» Exercise aim
Every single entry must be reproduced precisely.

*** Record excerpts

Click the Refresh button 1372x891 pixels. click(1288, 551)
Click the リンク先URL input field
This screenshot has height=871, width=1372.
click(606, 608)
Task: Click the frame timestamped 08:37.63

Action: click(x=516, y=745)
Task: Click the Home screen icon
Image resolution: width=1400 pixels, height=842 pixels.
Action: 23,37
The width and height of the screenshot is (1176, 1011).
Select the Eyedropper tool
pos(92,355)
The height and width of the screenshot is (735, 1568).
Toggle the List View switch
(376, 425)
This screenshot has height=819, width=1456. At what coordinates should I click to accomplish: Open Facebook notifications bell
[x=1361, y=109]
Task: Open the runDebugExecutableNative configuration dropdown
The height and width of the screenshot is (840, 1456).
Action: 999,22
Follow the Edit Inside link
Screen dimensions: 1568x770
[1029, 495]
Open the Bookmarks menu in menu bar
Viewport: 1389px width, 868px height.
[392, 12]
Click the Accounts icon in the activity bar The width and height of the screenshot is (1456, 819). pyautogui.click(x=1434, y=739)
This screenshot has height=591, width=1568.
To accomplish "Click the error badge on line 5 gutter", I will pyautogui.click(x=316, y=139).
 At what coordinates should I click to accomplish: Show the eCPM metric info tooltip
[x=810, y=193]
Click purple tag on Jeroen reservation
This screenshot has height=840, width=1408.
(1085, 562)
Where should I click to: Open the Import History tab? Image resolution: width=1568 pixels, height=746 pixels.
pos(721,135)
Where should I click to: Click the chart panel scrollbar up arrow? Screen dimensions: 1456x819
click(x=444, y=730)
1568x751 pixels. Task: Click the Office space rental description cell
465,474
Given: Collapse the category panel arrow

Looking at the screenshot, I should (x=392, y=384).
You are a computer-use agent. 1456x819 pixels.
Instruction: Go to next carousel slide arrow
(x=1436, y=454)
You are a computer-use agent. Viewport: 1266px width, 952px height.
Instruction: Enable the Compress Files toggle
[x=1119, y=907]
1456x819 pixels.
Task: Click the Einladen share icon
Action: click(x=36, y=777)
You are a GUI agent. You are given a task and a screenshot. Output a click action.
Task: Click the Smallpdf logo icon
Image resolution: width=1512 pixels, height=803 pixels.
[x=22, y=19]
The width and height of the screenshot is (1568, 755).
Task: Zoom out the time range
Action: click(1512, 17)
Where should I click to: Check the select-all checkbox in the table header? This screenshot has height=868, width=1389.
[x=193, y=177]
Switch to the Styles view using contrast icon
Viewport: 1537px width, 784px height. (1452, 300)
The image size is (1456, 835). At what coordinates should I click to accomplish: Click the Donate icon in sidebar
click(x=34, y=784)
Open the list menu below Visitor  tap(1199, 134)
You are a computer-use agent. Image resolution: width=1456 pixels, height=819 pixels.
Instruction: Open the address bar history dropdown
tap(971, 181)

******

» Your solution
Click the Refresh button 1372x891 pixels. click(1288, 551)
Click the リンク先URL input field
This screenshot has height=871, width=1372.
click(606, 608)
Task: Click the frame timestamped 08:37.63

Action: click(x=516, y=745)
Task: Click the Home screen icon
Image resolution: width=1400 pixels, height=842 pixels.
Action: 23,37
The width and height of the screenshot is (1176, 1011).
Select the Eyedropper tool
pos(92,355)
The height and width of the screenshot is (735, 1568).
Toggle the List View switch
(376, 425)
This screenshot has height=819, width=1456. At what coordinates should I click to accomplish: Open Facebook notifications bell
[x=1361, y=109]
Task: Open the runDebugExecutableNative configuration dropdown
The height and width of the screenshot is (840, 1456).
Action: 999,22
Follow the Edit Inside link
Screen dimensions: 1568x770
[1029, 495]
Open the Bookmarks menu in menu bar
Viewport: 1389px width, 868px height.
[392, 12]
Click the Accounts icon in the activity bar The width and height of the screenshot is (1456, 819). pyautogui.click(x=1434, y=739)
This screenshot has height=591, width=1568.
To accomplish "Click the error badge on line 5 gutter", I will pyautogui.click(x=316, y=139).
 At what coordinates should I click to accomplish: Show the eCPM metric info tooltip
[x=810, y=193]
Click purple tag on Jeroen reservation
This screenshot has height=840, width=1408.
(1085, 562)
Where should I click to: Open the Import History tab? Image resolution: width=1568 pixels, height=746 pixels.
pos(721,135)
Where should I click to: Click the chart panel scrollbar up arrow? Screen dimensions: 1456x819
click(x=444, y=730)
1568x751 pixels. Task: Click the Office space rental description cell
465,474
Given: Collapse the category panel arrow

Looking at the screenshot, I should (x=392, y=384).
You are a computer-use agent. 1456x819 pixels.
Instruction: Go to next carousel slide arrow
(x=1436, y=454)
You are a computer-use agent. Viewport: 1266px width, 952px height.
Instruction: Enable the Compress Files toggle
[x=1119, y=907]
1456x819 pixels.
Task: Click the Einladen share icon
Action: click(x=36, y=777)
You are a GUI agent. You are given a task and a screenshot. Output a click action.
Task: Click the Smallpdf logo icon
Image resolution: width=1512 pixels, height=803 pixels.
[x=22, y=19]
The width and height of the screenshot is (1568, 755).
Task: Zoom out the time range
Action: click(1512, 17)
Where should I click to: Check the select-all checkbox in the table header? This screenshot has height=868, width=1389.
[x=193, y=177]
Switch to the Styles view using contrast icon
Viewport: 1537px width, 784px height. (1452, 300)
The image size is (1456, 835). At what coordinates should I click to accomplish: Click the Donate icon in sidebar
click(x=34, y=784)
Open the list menu below Visitor  tap(1199, 134)
You are a computer-use agent. Image resolution: width=1456 pixels, height=819 pixels.
Instruction: Open the address bar history dropdown
tap(971, 181)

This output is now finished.